Unicode: consistent, until you want to rely upon the consistency.

So what's the point of marking characters as opening or closing punctuation if a machine can't rely upon well-formed text actually using that, because the distributed files themselves recommend using the characters in violation of their metadata?

*sigh*

💩

Schrödinger's 😻 and outside-the-box naming

Posted Apr 8, 2013 11:13 UTC (Mon) by dvdeug (subscriber, #10998) [Link]

What's Unicode supposed to do about it? ASCII provides a ' character that does all sorts of different jobs. There's no obvious errors in the Unicode's expansion of that to a large character; even if it's arguable they could have done better in retrospect, even the best would have given them several new characters and a confused role for '. You could use it for apostrophe, at the cost of confusing the ASCII straight line with the curved line expected in typography. No real win here.

Schrödinger's 😻 and outside-the-box naming

Posted Apr 8, 2013 18:09 UTC (Mon) by Comet (subscriber, #11646) [Link]

Provide correct metadata that matches their advice.

Schrödinger's 😻 and outside-the-box naming

Posted Apr 4, 2013 17:02 UTC (Thu) by smurf (subscriber, #17840) [Link]

>> 🐈 not good enough

u1F408 is not in the basic plane; many systems don't have a character set installed which has that glyph.

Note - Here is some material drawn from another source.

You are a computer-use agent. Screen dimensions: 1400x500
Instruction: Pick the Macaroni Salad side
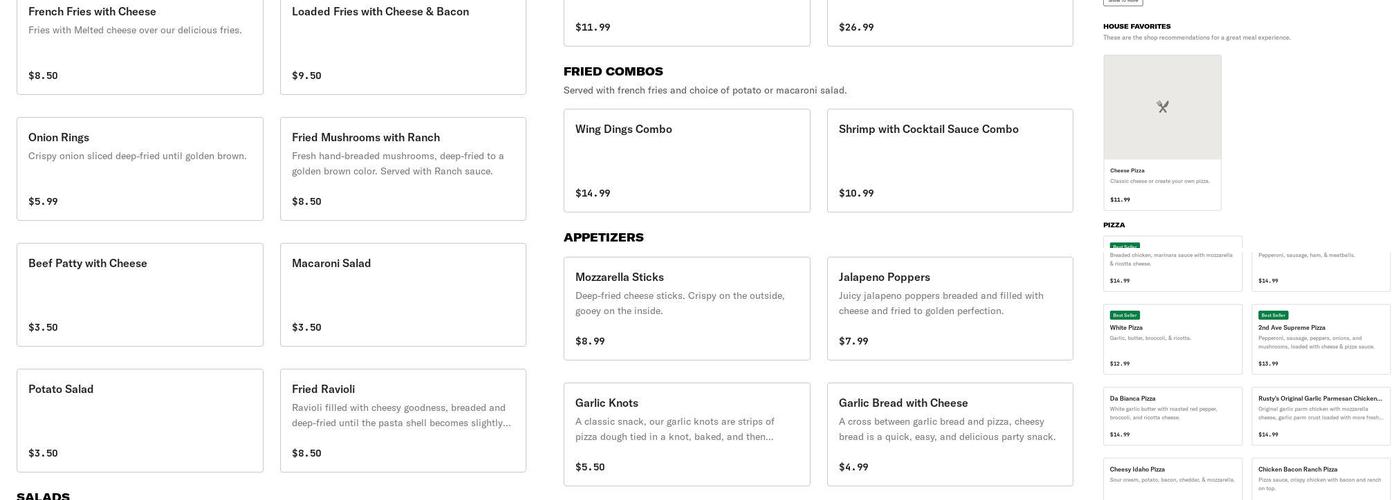click(403, 294)
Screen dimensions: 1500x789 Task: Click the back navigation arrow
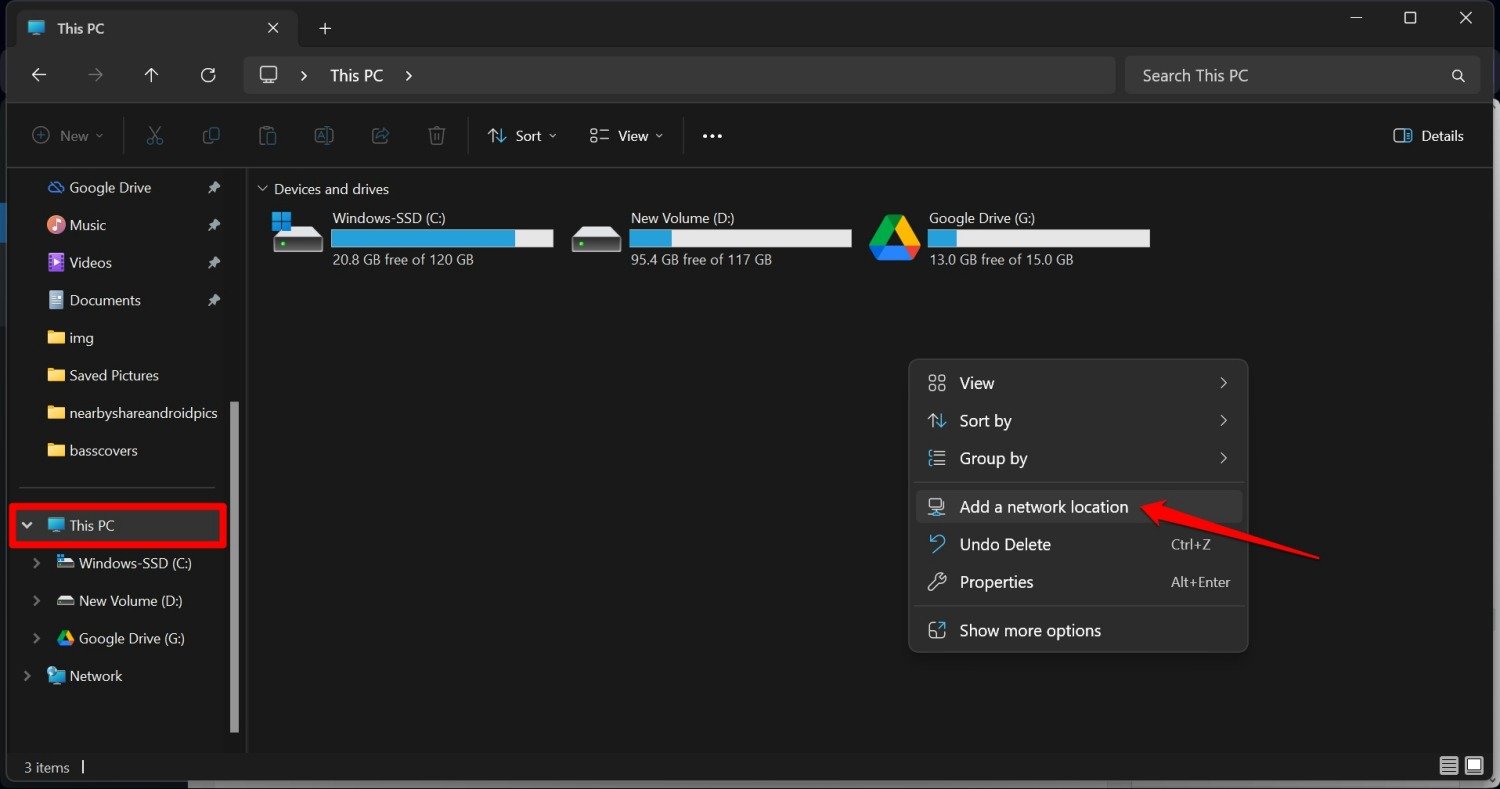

My Debian system apparently doesn't, and I'm a font junkie.

Schrödinger's 😻 and outside-the-box naming

Posted Apr 4, 2013 17:29 UTC (Thu) by BlueLightning (subscriber, #38978) [Link]

> u1F408 is not in the basic plane; many systems don't have a character
> set installed which has that glyph. My Debian system apparently doesn't,
> and I'm a font junkie.

Indeed, same here on Kubuntu. The "fancier" one in the title renders just fine though.

Schrödinger's 😻 and outside-the-box naming

Posted Apr 4, 2013 23:40 UTC (Thu) by Comet (subscriber, #11646) [Link]

So 0001f408 is out for not being in the basic plane, but SMILING CAT FACE WITH HEART-SHAPED EYES, at 0001f63b, is okay?

(FWIW, in Chrome I get the replacement box in the page and the 0001f63b rendered correctly in the table title, which is ironic, but in Firefox things render fine in the page itself).

Schrödinger's 😻 and outside-the-box naming

Posted Apr 5, 2013 19:56 UTC (Fri) by smurf (subscriber, #17840) [Link]

Oops, my fault -- I mistakenly thought that the title's cat has a code < U+10000. Apparently that was a copy+paste error on my part.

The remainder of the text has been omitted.